## Aim of the exercise
Read through the lines below and copy the ones holding the string "computer".

Records for the exercise: Begin

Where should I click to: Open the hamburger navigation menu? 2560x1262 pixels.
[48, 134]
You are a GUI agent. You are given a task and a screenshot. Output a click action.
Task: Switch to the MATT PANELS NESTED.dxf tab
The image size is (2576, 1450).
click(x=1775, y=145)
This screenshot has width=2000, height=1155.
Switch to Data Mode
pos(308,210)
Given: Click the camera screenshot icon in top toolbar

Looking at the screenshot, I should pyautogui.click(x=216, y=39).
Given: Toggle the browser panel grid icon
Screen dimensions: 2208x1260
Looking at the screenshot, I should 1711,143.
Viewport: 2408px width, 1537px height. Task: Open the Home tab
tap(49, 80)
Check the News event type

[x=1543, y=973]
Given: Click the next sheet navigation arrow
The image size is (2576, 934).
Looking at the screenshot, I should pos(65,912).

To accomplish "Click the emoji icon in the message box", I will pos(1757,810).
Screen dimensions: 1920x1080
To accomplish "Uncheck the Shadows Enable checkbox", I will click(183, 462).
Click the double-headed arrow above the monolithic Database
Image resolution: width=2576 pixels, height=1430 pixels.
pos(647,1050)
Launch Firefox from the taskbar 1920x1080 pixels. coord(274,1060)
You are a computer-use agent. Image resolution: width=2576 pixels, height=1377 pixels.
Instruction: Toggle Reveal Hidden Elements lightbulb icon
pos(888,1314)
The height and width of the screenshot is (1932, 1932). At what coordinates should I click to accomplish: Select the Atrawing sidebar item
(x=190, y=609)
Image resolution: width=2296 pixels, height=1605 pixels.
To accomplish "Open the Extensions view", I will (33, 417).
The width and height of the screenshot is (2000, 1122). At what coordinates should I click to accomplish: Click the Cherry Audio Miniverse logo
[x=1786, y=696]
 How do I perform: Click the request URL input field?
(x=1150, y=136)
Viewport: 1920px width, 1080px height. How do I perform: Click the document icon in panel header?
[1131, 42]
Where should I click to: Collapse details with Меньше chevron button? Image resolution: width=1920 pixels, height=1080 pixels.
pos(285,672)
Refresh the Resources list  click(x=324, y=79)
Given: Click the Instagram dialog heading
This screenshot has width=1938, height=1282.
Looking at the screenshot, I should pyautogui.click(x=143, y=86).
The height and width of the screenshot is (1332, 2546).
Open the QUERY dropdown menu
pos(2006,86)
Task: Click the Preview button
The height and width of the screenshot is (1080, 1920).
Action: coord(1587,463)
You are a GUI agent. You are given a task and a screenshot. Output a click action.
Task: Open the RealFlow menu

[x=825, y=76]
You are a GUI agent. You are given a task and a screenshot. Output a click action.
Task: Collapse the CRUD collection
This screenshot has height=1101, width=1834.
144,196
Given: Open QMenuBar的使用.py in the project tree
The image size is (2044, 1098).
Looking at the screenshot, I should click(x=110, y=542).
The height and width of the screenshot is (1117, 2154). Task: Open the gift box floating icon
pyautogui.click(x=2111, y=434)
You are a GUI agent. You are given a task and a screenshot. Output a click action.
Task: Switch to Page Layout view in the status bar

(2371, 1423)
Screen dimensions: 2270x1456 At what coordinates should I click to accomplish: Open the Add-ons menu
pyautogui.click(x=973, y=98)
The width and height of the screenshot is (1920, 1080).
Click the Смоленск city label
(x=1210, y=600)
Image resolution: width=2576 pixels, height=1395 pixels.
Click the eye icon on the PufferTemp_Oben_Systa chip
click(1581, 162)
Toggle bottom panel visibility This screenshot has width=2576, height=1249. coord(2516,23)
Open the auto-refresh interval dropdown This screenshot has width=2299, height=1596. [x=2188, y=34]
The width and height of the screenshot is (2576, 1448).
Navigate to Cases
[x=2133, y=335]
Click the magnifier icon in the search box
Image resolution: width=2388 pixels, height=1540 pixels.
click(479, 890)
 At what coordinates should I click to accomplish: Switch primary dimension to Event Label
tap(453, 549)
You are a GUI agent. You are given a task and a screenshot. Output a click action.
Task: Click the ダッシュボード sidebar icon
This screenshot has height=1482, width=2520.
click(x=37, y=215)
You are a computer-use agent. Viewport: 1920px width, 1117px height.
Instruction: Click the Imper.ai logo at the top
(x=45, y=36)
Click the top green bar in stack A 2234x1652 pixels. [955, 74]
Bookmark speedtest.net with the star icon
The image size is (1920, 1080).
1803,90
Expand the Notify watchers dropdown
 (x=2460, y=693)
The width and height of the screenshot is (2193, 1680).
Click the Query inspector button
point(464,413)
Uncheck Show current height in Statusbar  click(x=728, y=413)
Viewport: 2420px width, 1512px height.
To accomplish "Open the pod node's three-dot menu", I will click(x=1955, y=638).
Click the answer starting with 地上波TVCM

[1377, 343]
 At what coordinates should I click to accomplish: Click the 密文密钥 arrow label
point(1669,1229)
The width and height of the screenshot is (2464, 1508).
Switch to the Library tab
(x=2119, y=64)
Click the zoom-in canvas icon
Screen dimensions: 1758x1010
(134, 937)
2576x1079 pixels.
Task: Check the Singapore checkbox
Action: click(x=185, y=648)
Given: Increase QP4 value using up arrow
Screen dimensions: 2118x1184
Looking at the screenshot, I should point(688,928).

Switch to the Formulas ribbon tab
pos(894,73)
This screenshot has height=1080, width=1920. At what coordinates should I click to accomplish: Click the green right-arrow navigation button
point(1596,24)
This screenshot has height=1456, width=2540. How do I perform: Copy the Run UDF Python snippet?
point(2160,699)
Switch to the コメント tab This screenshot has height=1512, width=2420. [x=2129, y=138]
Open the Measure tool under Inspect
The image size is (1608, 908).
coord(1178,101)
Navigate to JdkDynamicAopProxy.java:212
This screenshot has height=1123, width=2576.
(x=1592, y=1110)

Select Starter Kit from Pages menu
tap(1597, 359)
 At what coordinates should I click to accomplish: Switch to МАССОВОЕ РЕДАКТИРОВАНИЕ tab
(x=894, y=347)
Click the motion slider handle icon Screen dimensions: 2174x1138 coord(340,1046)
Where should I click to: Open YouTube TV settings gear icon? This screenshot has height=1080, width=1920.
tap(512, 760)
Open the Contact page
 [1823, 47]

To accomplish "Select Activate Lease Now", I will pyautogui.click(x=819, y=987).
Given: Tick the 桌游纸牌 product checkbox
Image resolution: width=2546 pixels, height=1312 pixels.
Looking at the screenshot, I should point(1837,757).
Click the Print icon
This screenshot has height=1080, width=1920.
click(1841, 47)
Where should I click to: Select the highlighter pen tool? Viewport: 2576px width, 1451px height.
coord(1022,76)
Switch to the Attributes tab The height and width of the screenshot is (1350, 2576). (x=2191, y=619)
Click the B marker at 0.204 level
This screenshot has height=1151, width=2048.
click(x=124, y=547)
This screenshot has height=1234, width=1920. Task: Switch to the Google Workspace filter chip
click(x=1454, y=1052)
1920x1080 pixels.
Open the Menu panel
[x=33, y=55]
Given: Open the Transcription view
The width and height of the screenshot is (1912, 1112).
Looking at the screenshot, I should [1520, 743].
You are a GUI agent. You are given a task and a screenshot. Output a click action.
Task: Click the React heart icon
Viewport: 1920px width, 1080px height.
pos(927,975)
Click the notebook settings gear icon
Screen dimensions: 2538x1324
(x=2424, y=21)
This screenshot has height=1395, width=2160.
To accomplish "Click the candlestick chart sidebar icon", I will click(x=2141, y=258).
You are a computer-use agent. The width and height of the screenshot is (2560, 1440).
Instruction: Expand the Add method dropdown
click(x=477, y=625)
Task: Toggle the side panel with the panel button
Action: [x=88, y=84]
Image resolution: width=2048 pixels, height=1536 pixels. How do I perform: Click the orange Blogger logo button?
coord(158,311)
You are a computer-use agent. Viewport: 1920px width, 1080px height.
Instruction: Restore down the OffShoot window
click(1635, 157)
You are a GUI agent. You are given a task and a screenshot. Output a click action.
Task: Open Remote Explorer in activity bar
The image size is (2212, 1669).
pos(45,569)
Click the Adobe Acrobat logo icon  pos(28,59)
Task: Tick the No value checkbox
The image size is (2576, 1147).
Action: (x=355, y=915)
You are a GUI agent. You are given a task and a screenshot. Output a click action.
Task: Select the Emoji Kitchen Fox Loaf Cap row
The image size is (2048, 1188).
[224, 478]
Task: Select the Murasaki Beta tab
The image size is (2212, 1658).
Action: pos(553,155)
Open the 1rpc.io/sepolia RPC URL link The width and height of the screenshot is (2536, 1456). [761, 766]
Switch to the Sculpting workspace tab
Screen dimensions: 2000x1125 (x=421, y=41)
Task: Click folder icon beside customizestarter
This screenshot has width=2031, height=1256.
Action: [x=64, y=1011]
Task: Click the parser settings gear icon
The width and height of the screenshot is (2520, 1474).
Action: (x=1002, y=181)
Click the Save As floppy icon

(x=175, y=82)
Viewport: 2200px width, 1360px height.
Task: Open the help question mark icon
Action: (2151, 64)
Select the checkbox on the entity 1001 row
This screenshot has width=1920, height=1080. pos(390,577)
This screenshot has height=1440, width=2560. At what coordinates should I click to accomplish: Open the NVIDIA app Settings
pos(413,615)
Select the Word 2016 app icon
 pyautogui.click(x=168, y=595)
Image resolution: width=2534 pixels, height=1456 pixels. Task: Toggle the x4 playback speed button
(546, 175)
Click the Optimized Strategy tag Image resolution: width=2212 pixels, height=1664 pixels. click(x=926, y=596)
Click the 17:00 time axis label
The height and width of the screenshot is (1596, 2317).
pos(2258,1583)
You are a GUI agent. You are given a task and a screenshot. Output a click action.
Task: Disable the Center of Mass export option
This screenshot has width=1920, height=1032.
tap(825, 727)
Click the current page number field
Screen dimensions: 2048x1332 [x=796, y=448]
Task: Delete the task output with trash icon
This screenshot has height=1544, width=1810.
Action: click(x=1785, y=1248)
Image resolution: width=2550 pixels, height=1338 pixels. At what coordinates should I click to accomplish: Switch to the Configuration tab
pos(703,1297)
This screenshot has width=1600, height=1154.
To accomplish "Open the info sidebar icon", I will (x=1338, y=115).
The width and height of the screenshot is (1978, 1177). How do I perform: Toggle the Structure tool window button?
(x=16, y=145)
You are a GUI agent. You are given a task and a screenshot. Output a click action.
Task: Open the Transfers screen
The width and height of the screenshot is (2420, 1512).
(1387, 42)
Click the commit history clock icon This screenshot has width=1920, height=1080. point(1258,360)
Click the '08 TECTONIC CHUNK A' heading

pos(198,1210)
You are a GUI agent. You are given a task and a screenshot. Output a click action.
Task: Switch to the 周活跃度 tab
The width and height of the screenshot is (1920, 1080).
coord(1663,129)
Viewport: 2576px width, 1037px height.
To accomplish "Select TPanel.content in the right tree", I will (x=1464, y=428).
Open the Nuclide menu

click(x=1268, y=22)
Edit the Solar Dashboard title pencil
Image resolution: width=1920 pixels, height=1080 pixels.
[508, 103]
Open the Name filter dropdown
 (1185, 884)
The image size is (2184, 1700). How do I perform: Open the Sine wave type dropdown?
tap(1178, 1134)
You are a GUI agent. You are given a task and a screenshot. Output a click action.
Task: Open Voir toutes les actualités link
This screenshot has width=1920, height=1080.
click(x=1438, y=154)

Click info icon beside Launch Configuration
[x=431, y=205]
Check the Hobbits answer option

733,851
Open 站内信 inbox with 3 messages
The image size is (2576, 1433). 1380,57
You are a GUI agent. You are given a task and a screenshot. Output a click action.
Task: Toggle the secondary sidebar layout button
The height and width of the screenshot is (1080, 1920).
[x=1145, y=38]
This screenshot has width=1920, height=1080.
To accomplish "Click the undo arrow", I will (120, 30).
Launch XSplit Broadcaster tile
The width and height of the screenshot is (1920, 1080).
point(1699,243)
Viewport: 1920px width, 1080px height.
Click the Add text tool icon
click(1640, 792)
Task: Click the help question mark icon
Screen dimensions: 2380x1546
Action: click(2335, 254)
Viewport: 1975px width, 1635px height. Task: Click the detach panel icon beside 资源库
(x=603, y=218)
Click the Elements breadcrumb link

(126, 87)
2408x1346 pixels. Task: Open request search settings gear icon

Records for the exercise: End

## Solution for this task
You are a computer-use agent. Image resolution: width=2576 pixels, height=1377 pixels.
You are a computer-use agent. Viewport: 1920px width, 1117px height.
You are a computer-use agent. The width and height of the screenshot is (2560, 1440).
You are a computer-use agent. Viewport: 1920px width, 1080px height.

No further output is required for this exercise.